>> Start Task data

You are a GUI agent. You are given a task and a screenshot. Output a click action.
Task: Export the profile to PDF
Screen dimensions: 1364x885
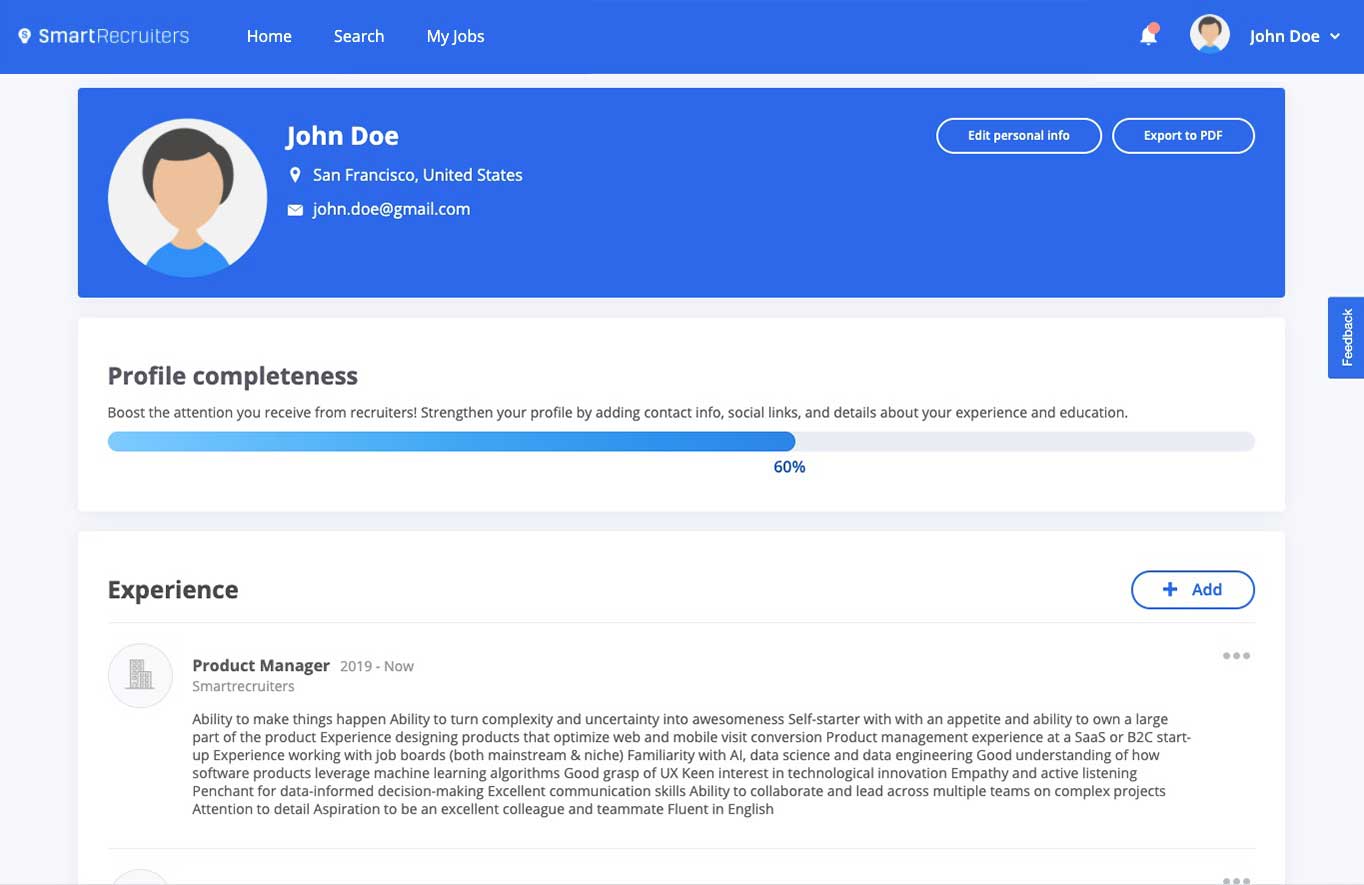click(x=1183, y=136)
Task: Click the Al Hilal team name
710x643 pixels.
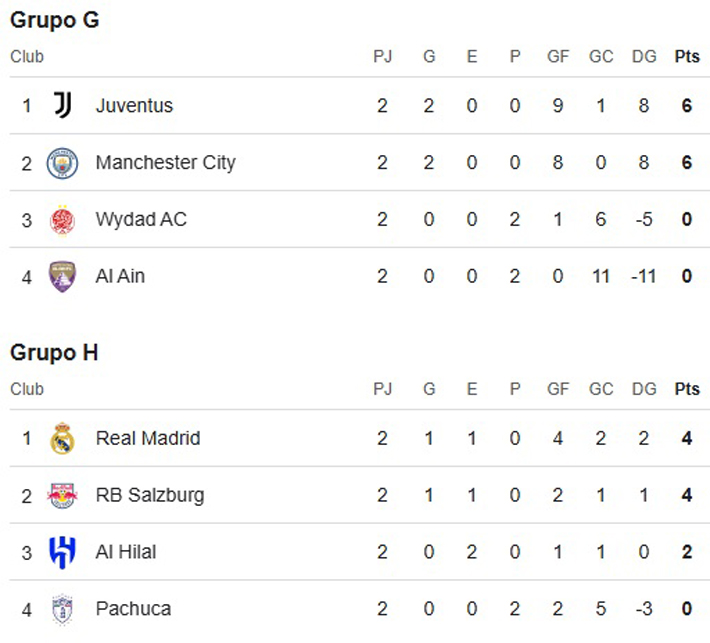Action: 126,552
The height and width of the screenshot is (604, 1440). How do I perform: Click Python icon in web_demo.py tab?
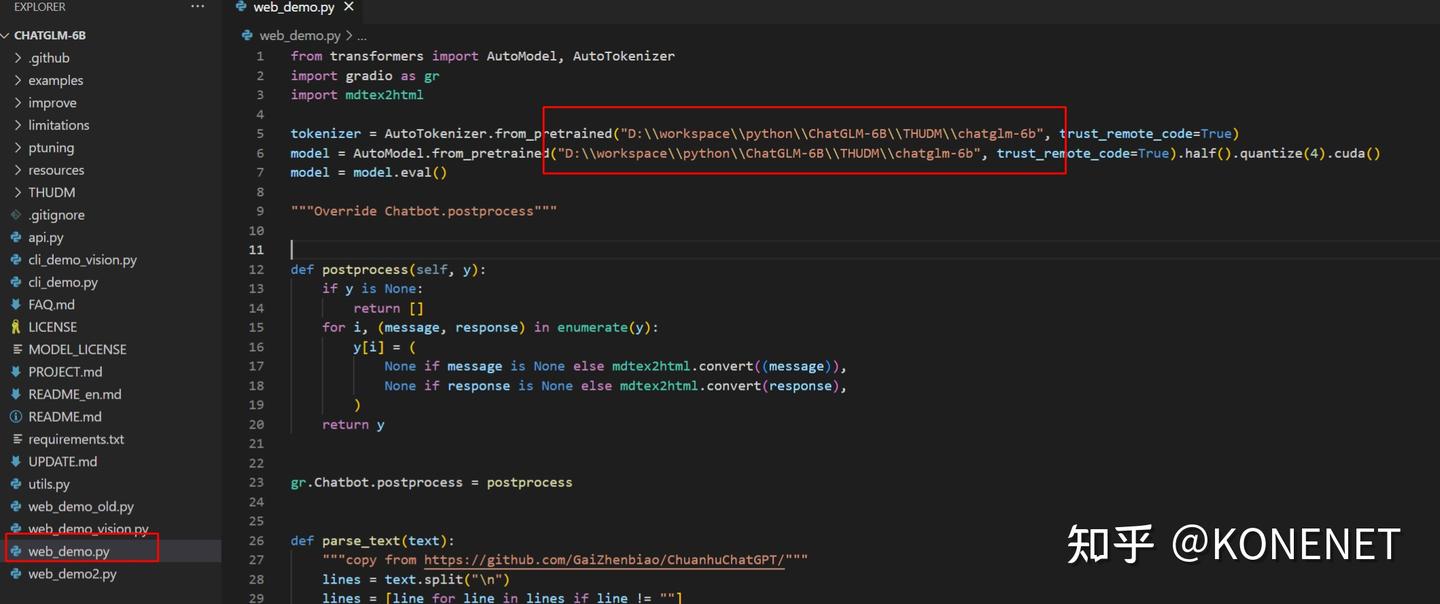coord(241,7)
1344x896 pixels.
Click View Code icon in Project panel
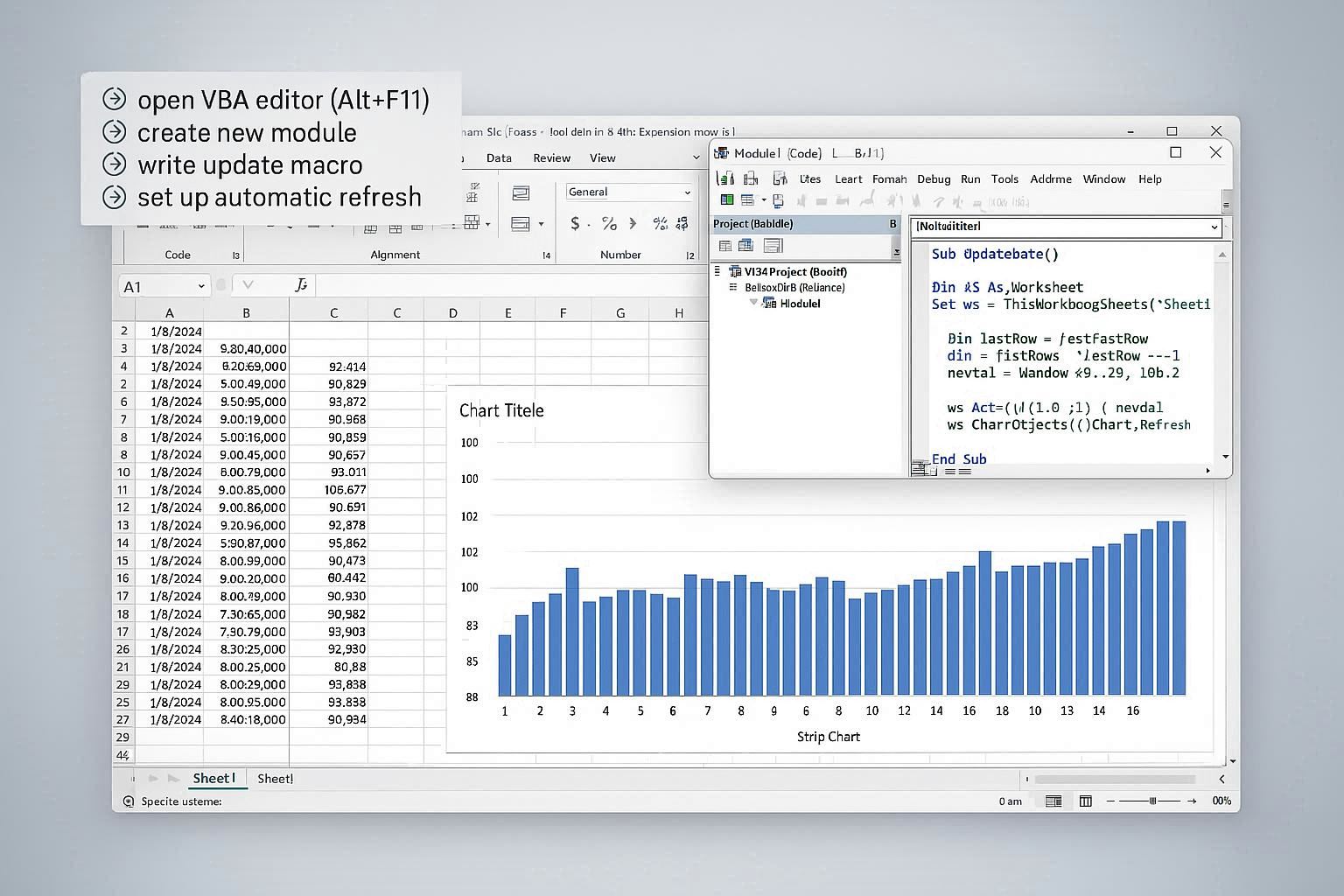click(x=725, y=246)
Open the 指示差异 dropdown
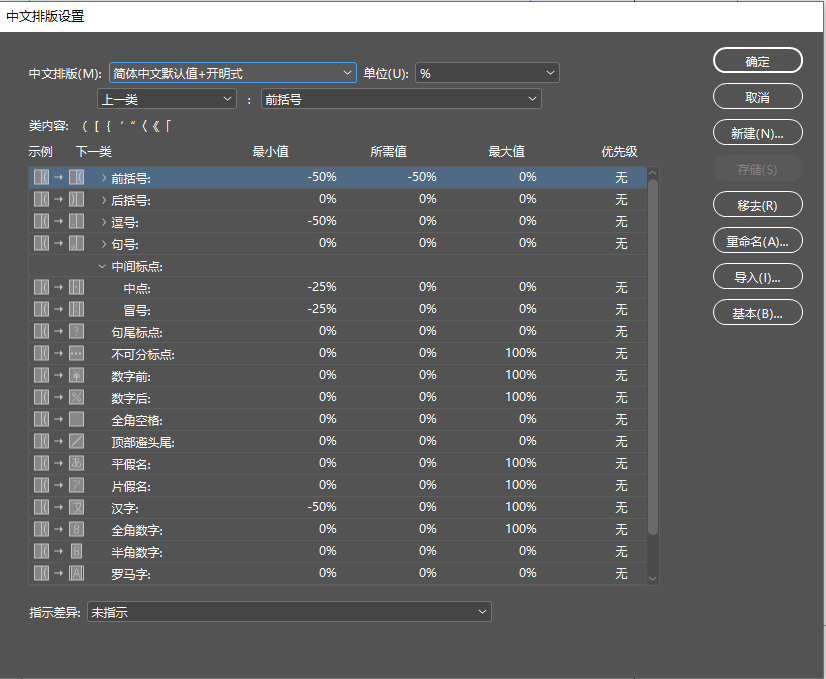This screenshot has height=679, width=826. point(289,611)
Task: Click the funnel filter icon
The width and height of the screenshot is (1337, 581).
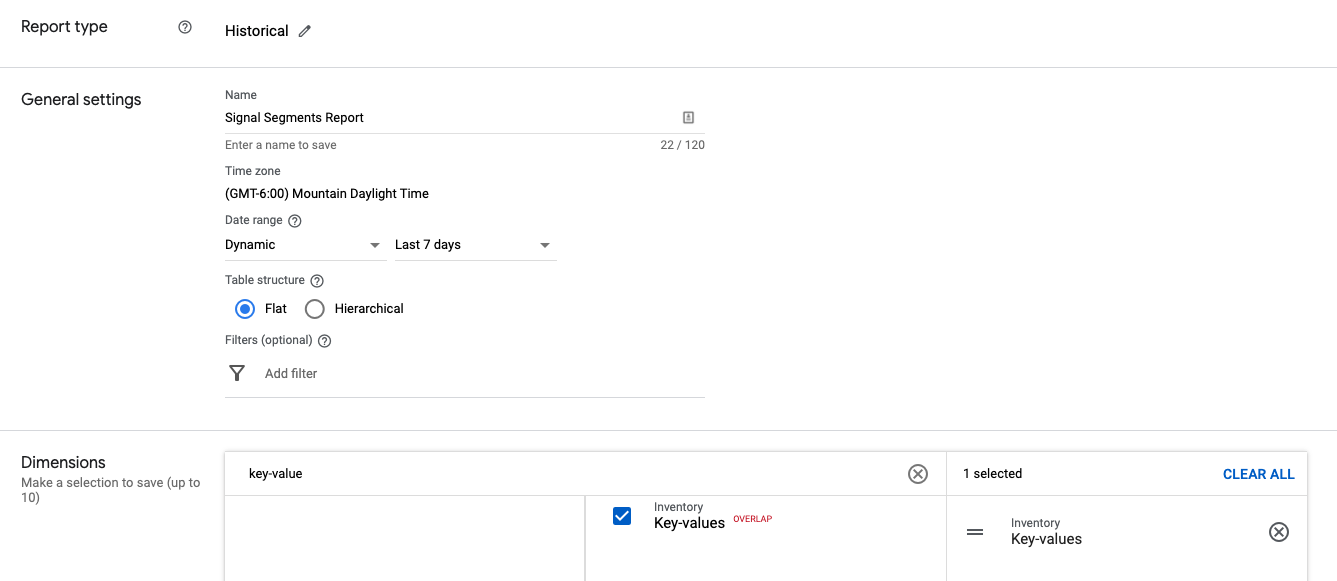Action: point(237,373)
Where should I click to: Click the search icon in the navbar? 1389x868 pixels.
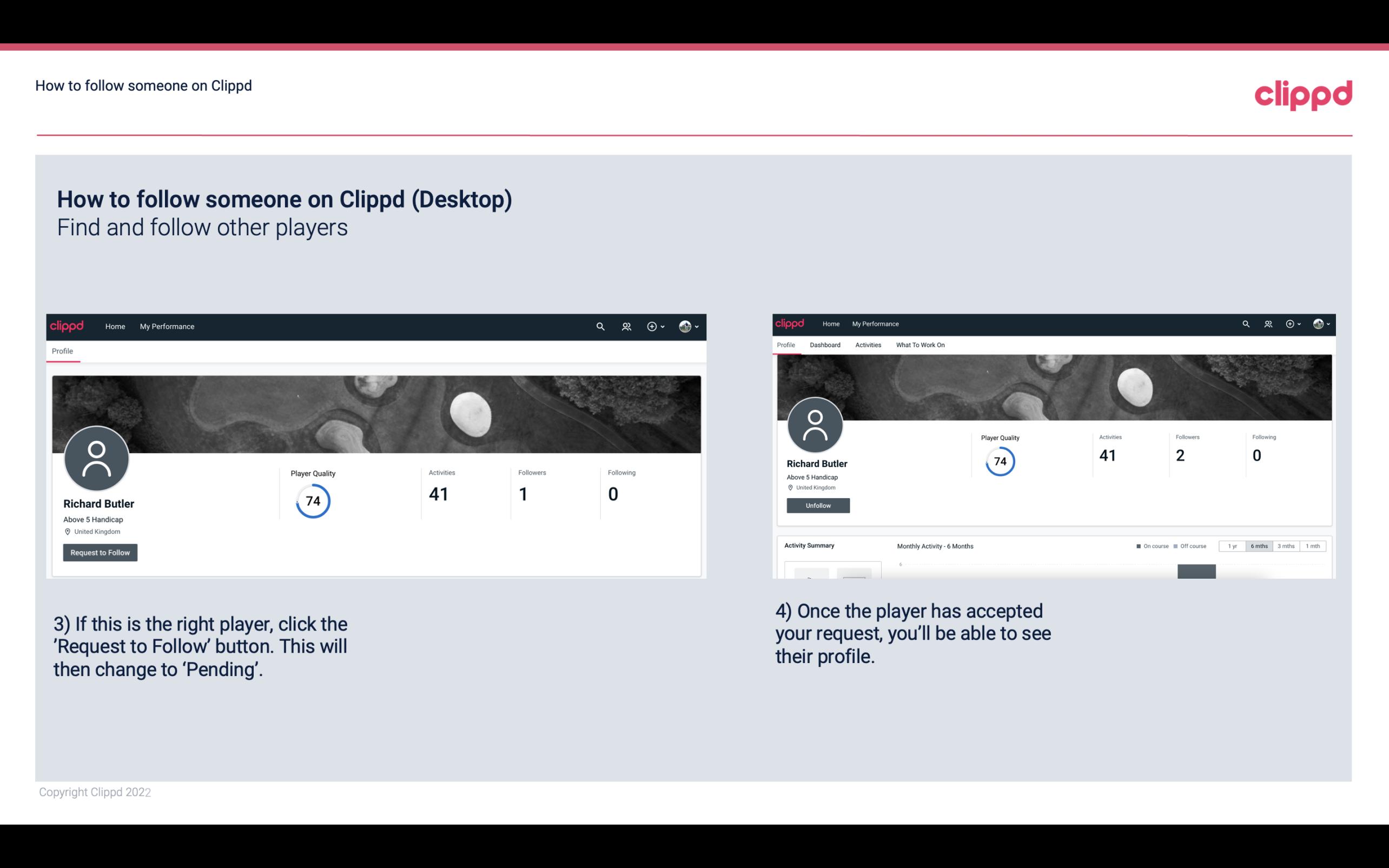600,326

>> End Task data

Stated problem: Report every line of the items above that contains the word "icon", copying each such line in full.

Result of the exercise:
The height and width of the screenshot is (604, 1440). How do I perform: Click Python icon in web_demo.py tab?
Click View Code icon in Project panel
Task: Click the funnel filter icon
Where should I click to: Click the search icon in the navbar? 1389x868 pixels.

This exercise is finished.